## Start Recorded data
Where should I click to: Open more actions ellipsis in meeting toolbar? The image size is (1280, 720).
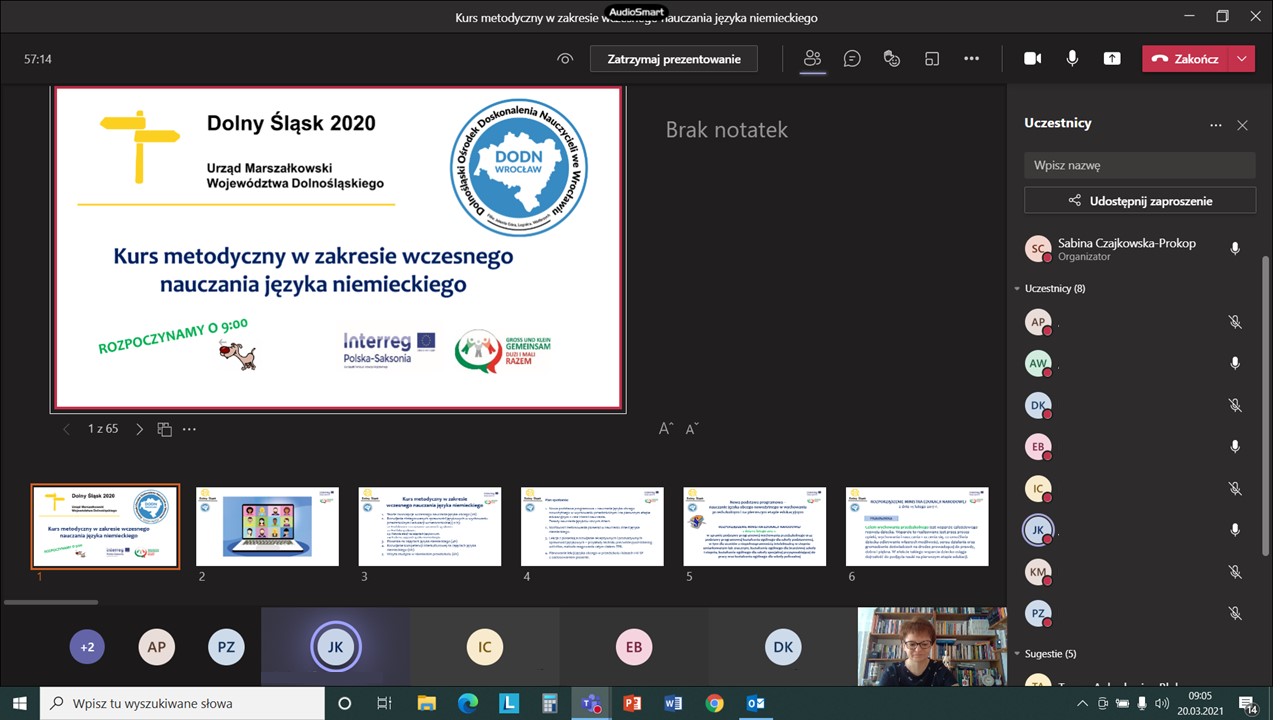(x=971, y=59)
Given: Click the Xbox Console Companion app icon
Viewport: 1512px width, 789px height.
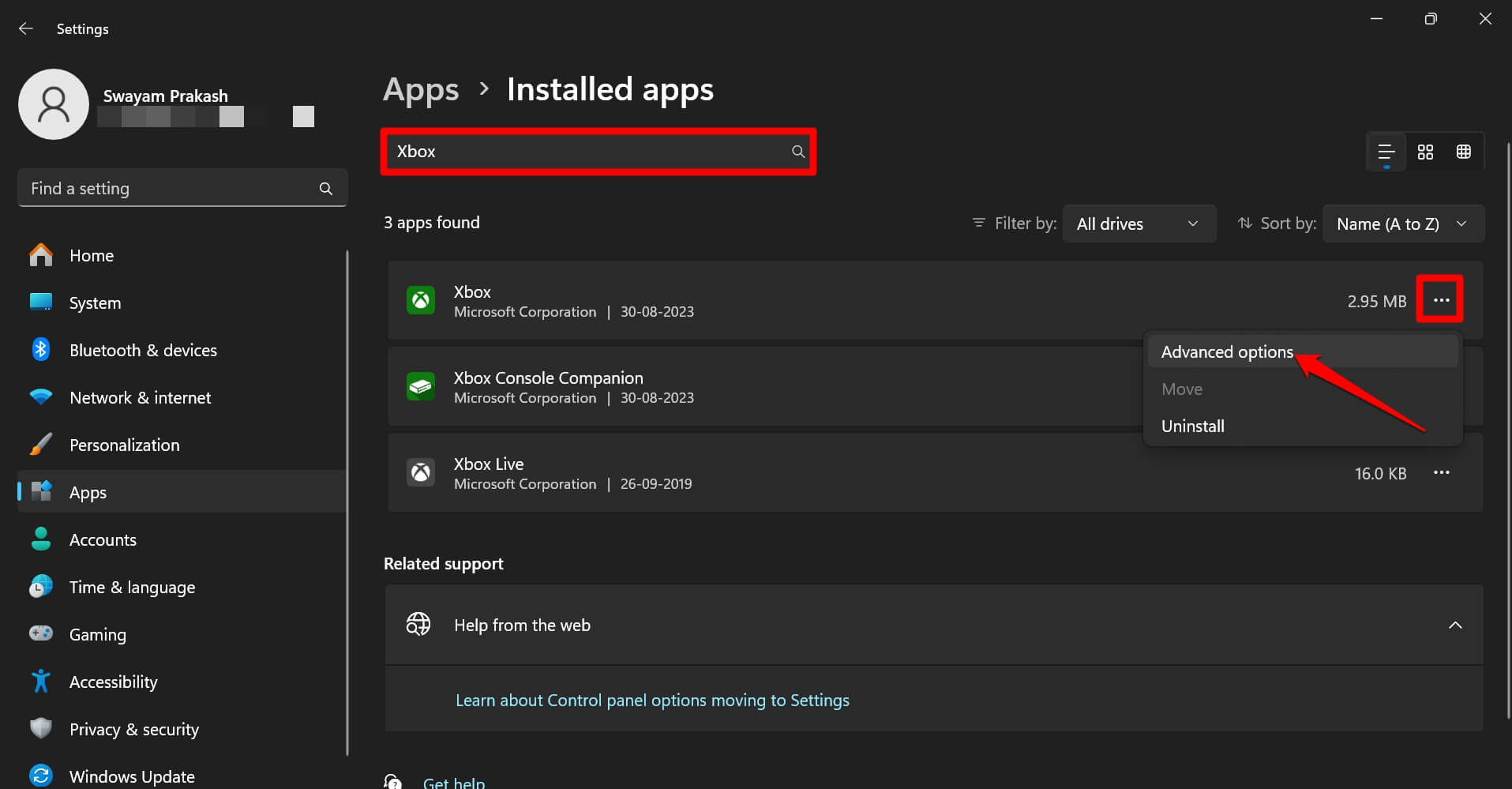Looking at the screenshot, I should point(420,387).
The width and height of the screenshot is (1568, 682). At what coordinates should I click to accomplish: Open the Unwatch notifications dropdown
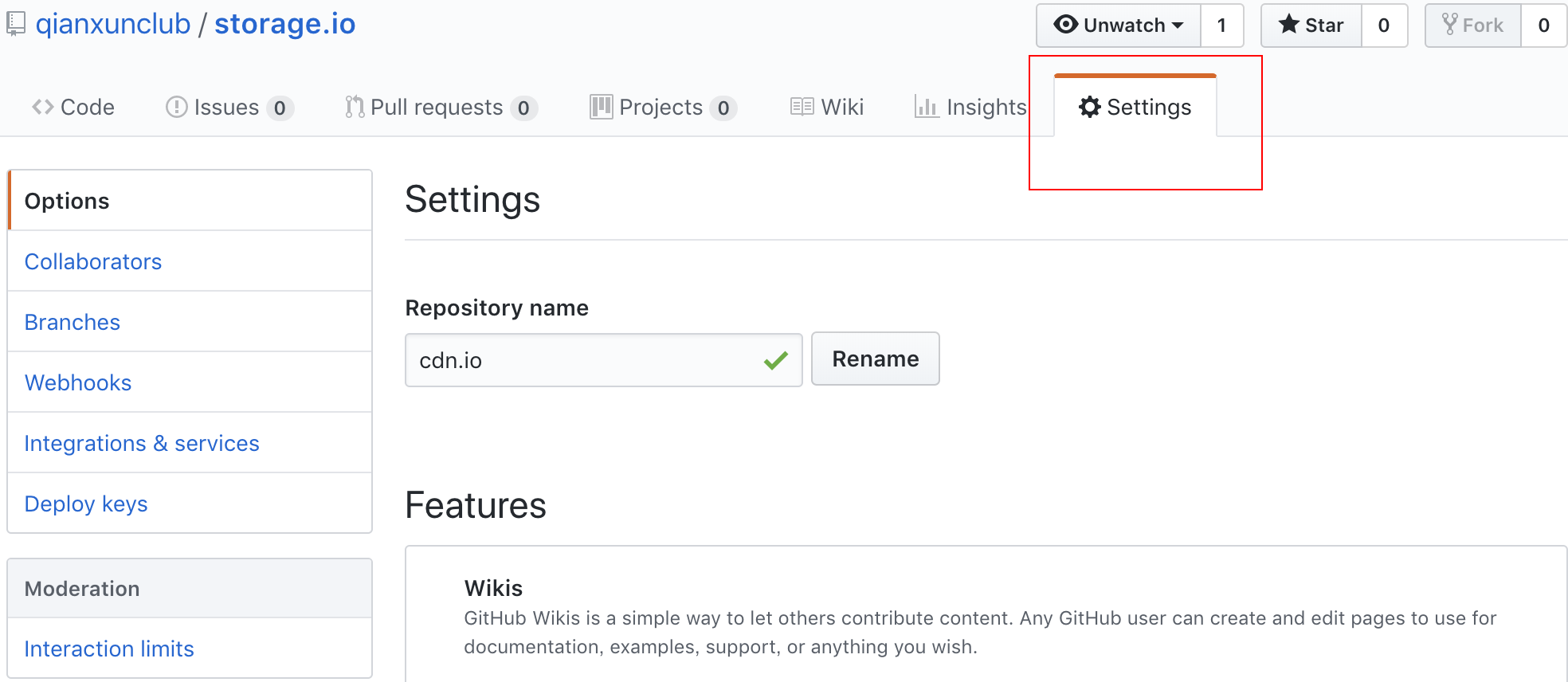1118,25
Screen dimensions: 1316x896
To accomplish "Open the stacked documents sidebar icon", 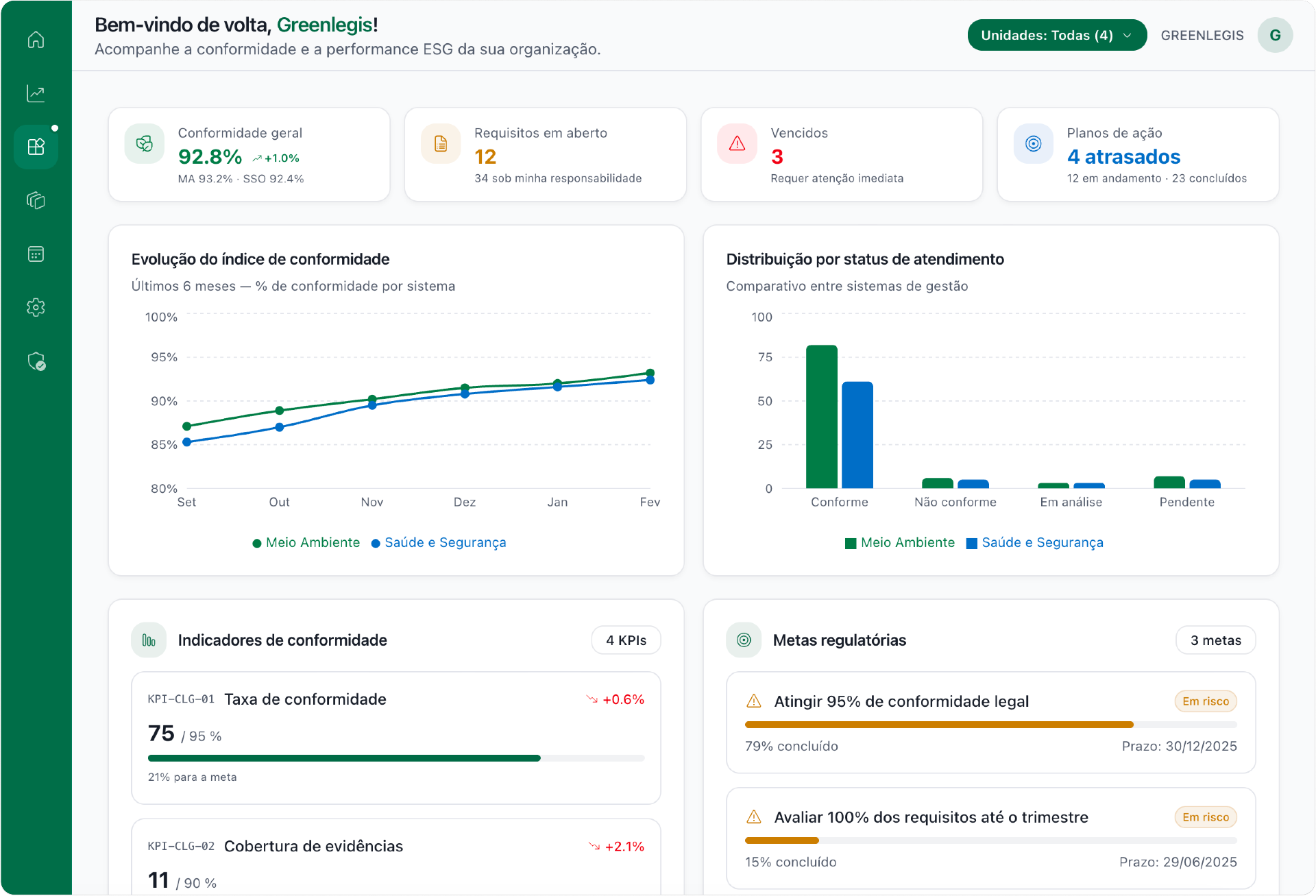I will coord(36,200).
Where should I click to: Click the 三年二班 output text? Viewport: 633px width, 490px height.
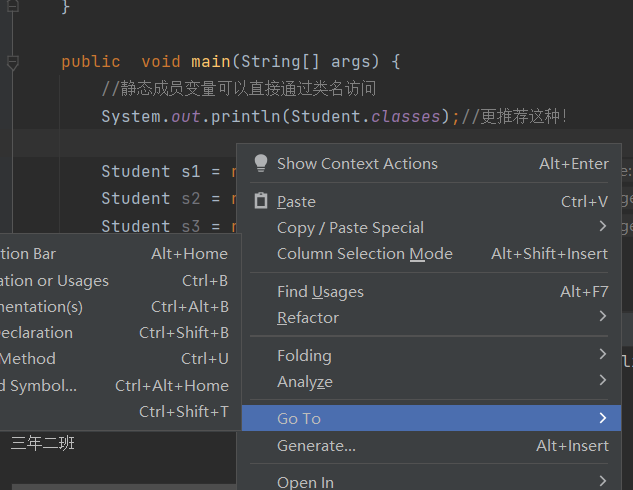(43, 443)

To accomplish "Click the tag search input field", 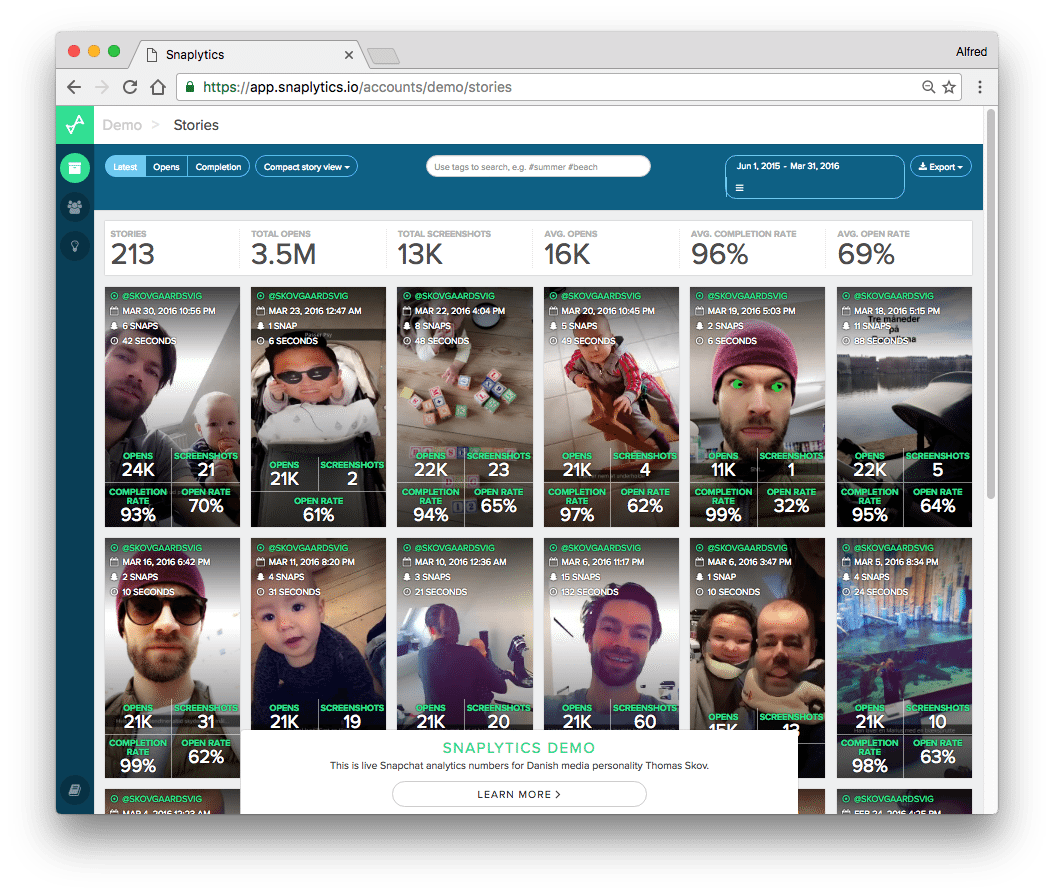I will coord(538,166).
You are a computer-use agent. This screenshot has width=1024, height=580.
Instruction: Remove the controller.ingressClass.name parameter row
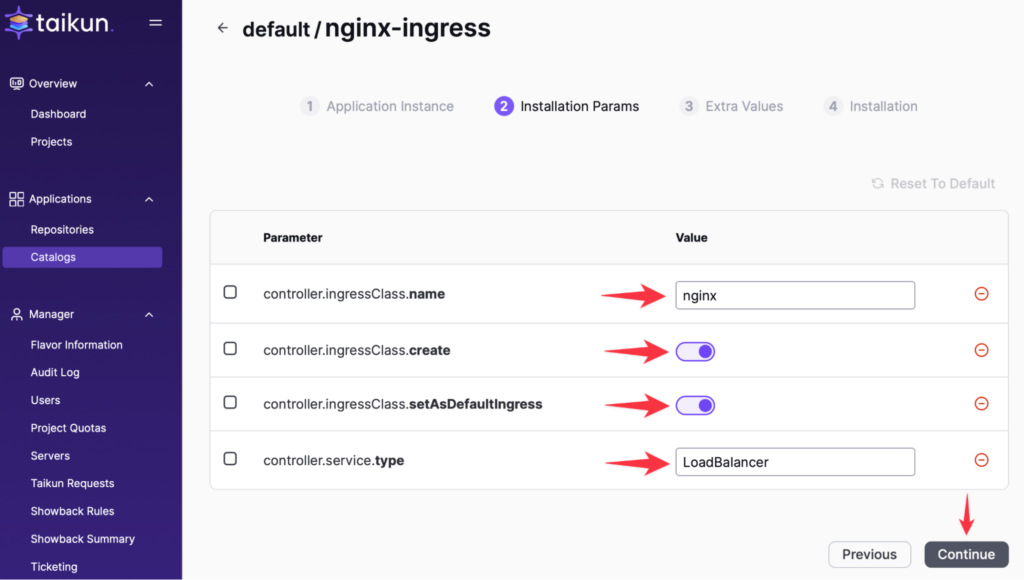[981, 294]
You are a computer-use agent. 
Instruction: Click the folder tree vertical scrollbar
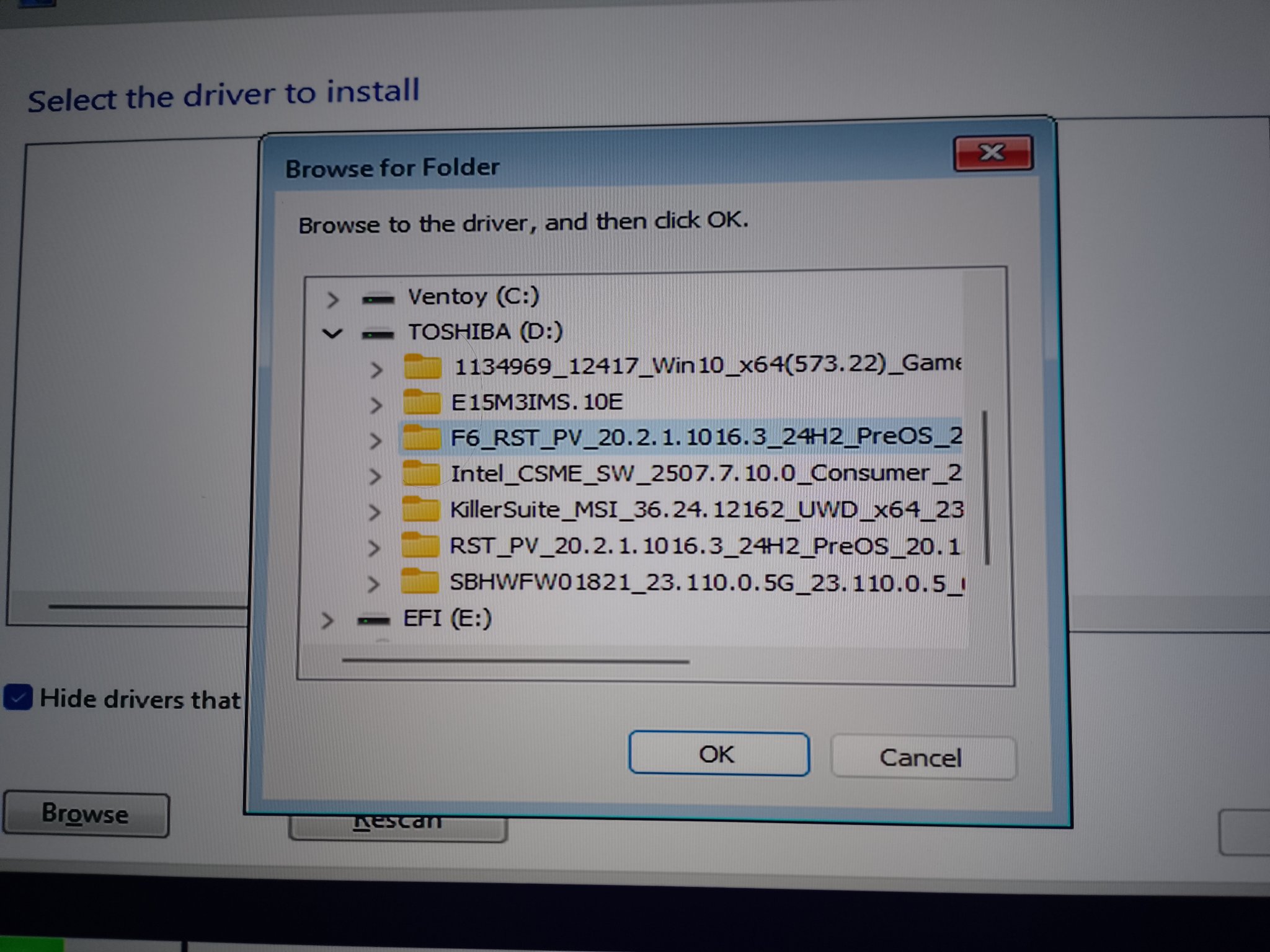tap(986, 487)
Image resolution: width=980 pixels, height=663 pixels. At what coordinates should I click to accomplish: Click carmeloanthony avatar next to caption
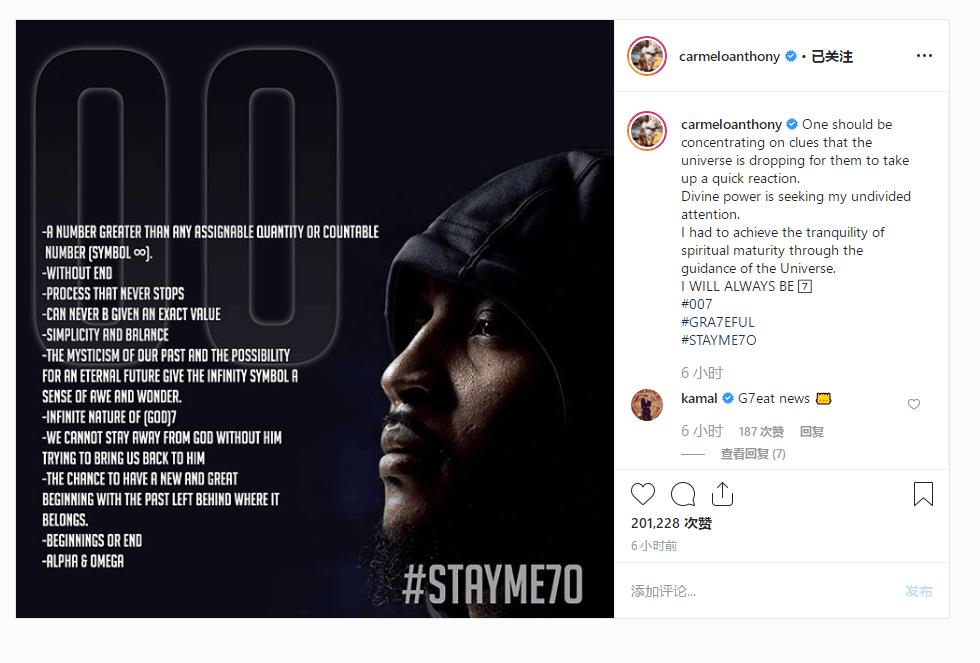[647, 131]
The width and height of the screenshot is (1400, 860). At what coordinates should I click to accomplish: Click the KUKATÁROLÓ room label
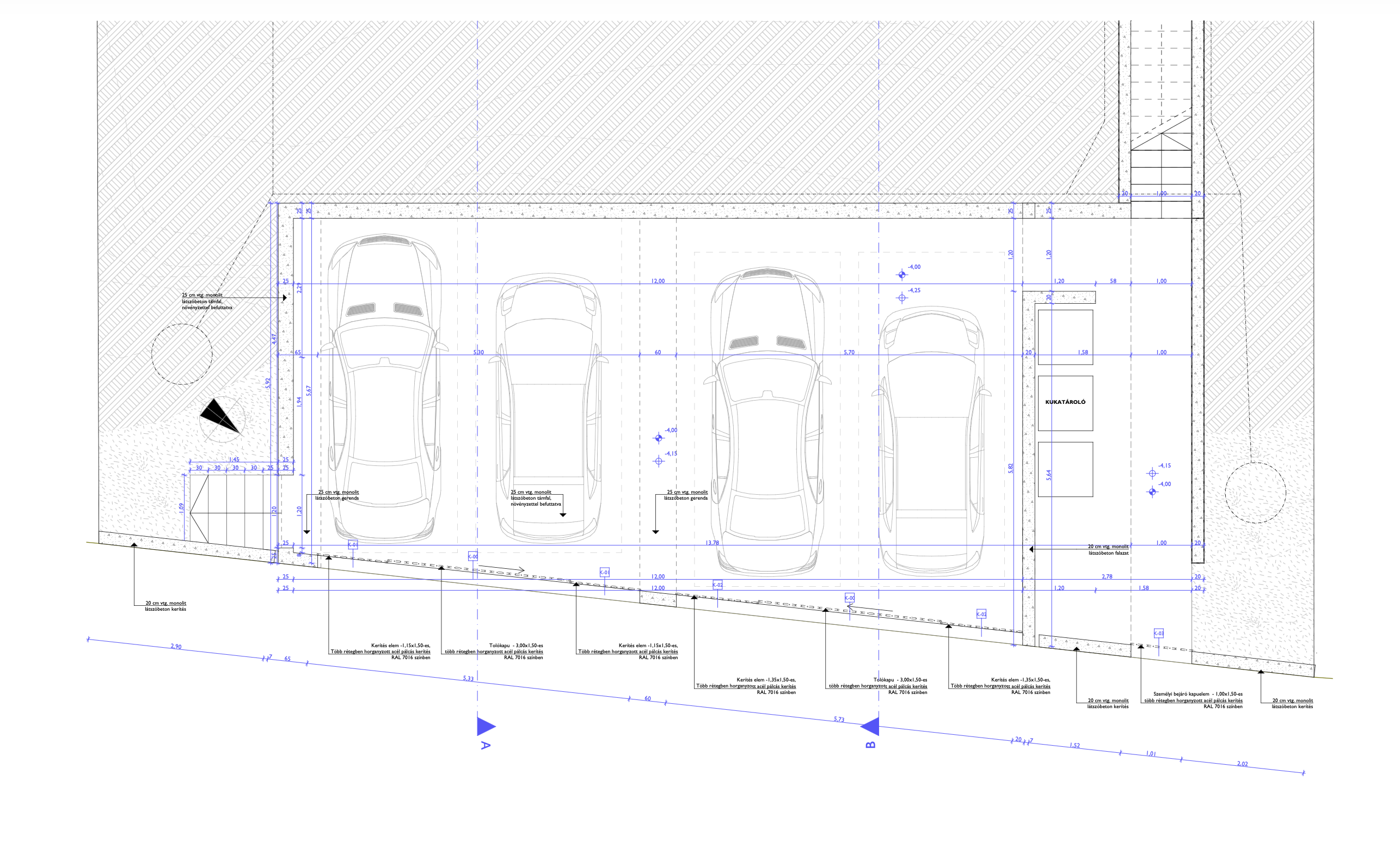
## End Recorded data
• _Task description_: Rewrite everything from the line containing "Image resolution: width=980" down to the last line, requests included, adding 63 to every coordinate in the answers. Leave the pictures out.

• _Complete answer_:
Image resolution: width=980 pixels, height=663 pixels. At what coordinates should I click to accomplish: Click carmeloanthony avatar next to caption
[710, 194]
The width and height of the screenshot is (1400, 860). At what coordinates should I click to accomplish: Click the KUKATÁROLÓ room label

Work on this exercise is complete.